We may understand just how workable this will be when we have details, so I would like to check with the Minister whether the new arrangements will be incorporated in primary legislation, or will they be part of rules? In other words, will Parliament be able to have a good say on them? Indeed, will it mean primary legislation with wide ministerial powers to make changes? I am just checking; your Lordships understand.

Yesterday in the Commons, the Home Secretary said the Government

“will look at the labour market as a whole across key sectors.”—[Official Report, Commons, 24/2/20; col. 44.]

Was that not done before arriving at the points-based system?

What assumptions have been made about emigration? Can the Minister confirm that there is not a pool of economically inactive people available to take up the low-skilled jobs, about which there has been much discussion? Employers have been told they will have to adjust how they operate. How have they responded?

Much has been and will be said about carers. One of those who have spoken is my noble friend Lady Thomas of Winchester, who is in hospital at the moment but emailed me this morning saying that she is “absolutely incandescent”, so I said I would quote her email.
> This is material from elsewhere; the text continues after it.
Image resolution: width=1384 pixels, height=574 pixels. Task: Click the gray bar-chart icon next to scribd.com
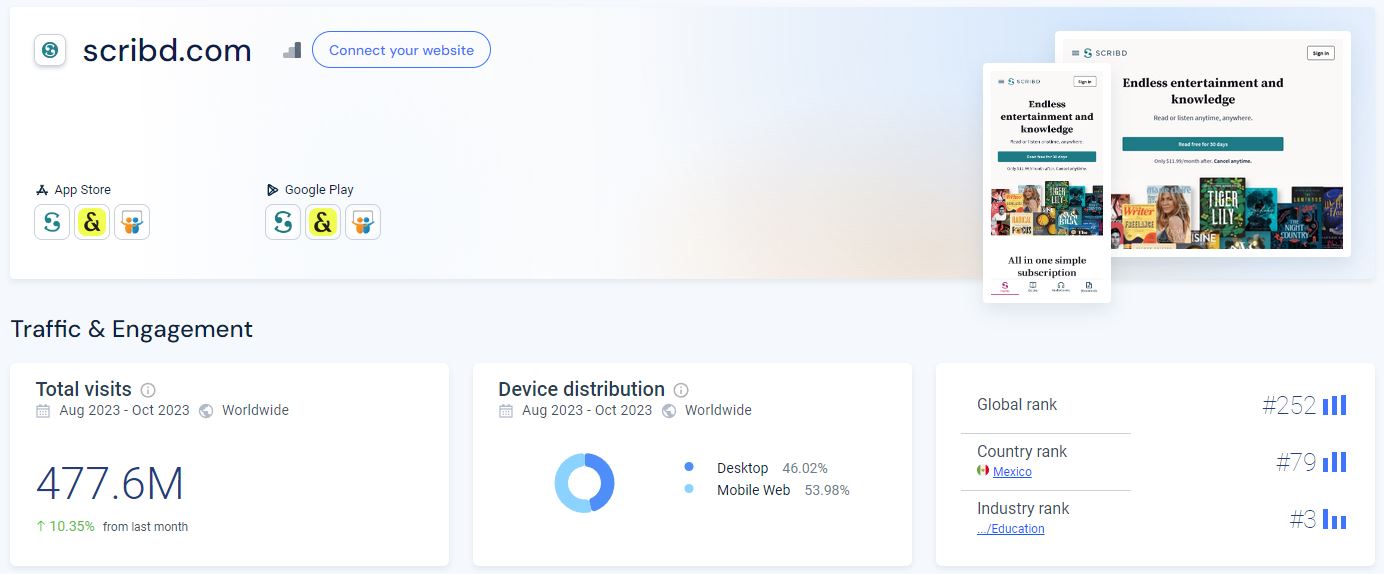[x=292, y=50]
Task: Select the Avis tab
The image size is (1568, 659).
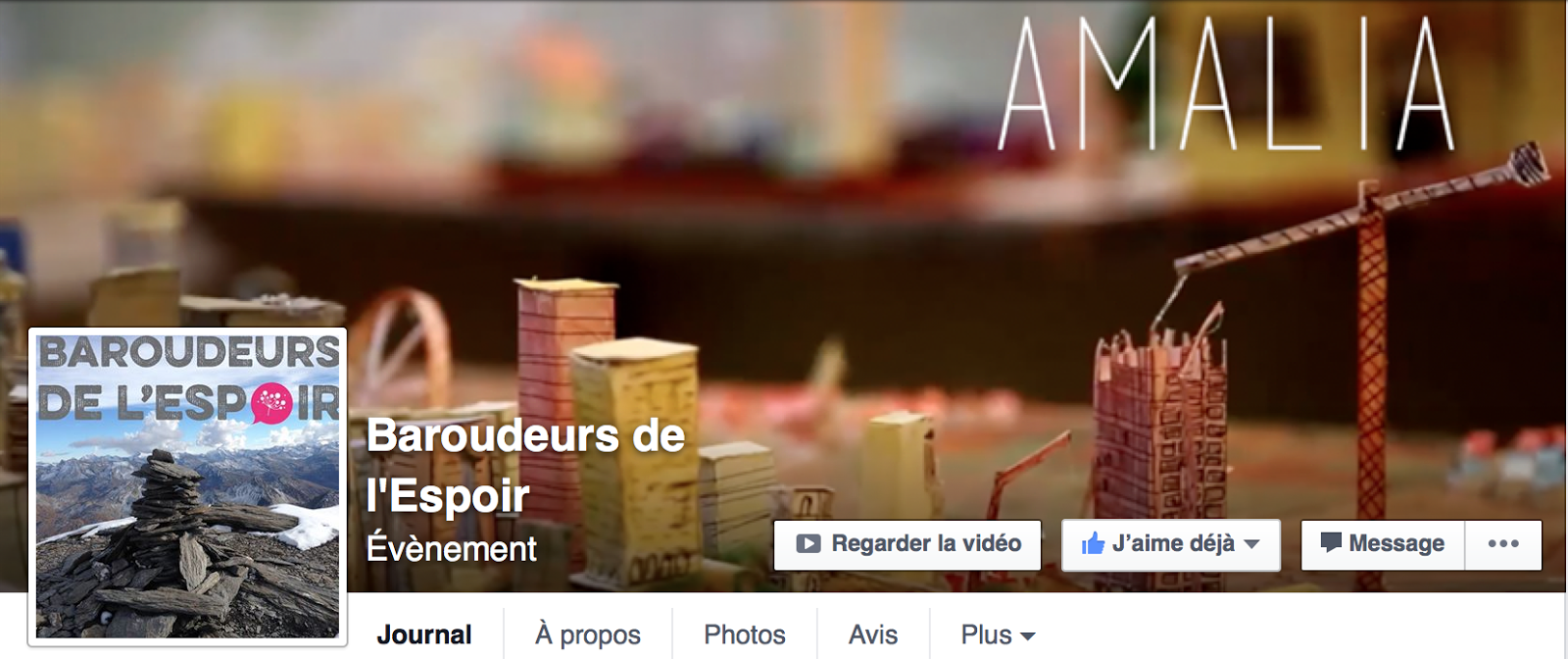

She says:

“I am absolutely incandescent about the stupid lack of flexibility for care workers … What may not be realised is the extent to which refugee families settled here (for example from war-torn Somalia) have family members scattered all over Europe who now can travel freely here. They are hard-working carers and often regard those they care for as part of their own family. It is just so shaming that we are turning our back on such caring people, labelling them as ‘low-skilled’.”


I am sure she could have gone on, and I am sure other noble Lords can and will.
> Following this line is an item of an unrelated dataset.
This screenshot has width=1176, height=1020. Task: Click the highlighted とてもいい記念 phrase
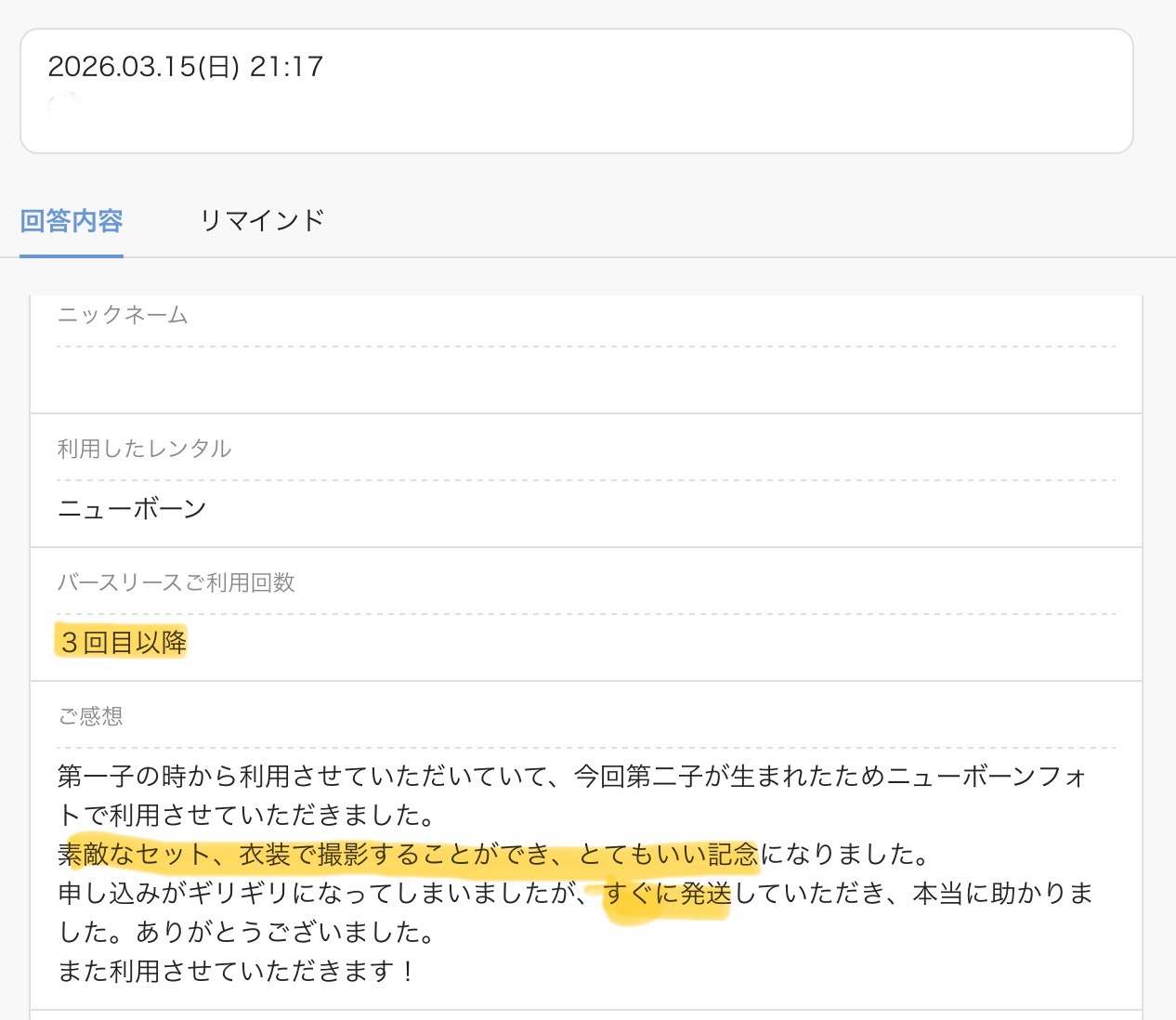pos(669,854)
It is not possible, obviously, to mention today all the sectors that will be affected, but I want to mention the creative industries—performers and so on—because we are told there will be no change to existing routes. However, many agents and promoters have previously engaged EU performers only. They will need to get into the bureaucratic world of certificates, sponsorship and so on, and they are asking: what will be the “right talent”? I put that term in quotes, as it is the term the Government use and want to encourage. All this and more is very relevant to our economy. How easy will it be for UK creatives to work elsewhere? It will be quite reasonable for there to be reciprocity between nations; if we are negative about people coming in, it will not be surprising if others are too.

There has been much discussion about the lack of time to get the new arrangements in place. Is there any confidence, outside Government, that the changes can be coped with by the end of the year?

Finally, the Migration Advisory Committee has been very forceful about the need for good data. Its recent report says:

“Good data and evaluation are vital to ensure that effective monitoring is in place and necessary adjustments are made in a timely fashion. Without it, there is a danger that the UK, unable to learn from the past, continues to lurch between an overly open and overly closed work migration policy without ever being able to steer a steady path.”


Can the Minister comment? Good evaluation is certainly needed if the Government are to begin to counter the criticisms of what I saw yesterday in the press described as the Government’s

“self-defeating tunnel-vision, exceptionalism and xenophobia.”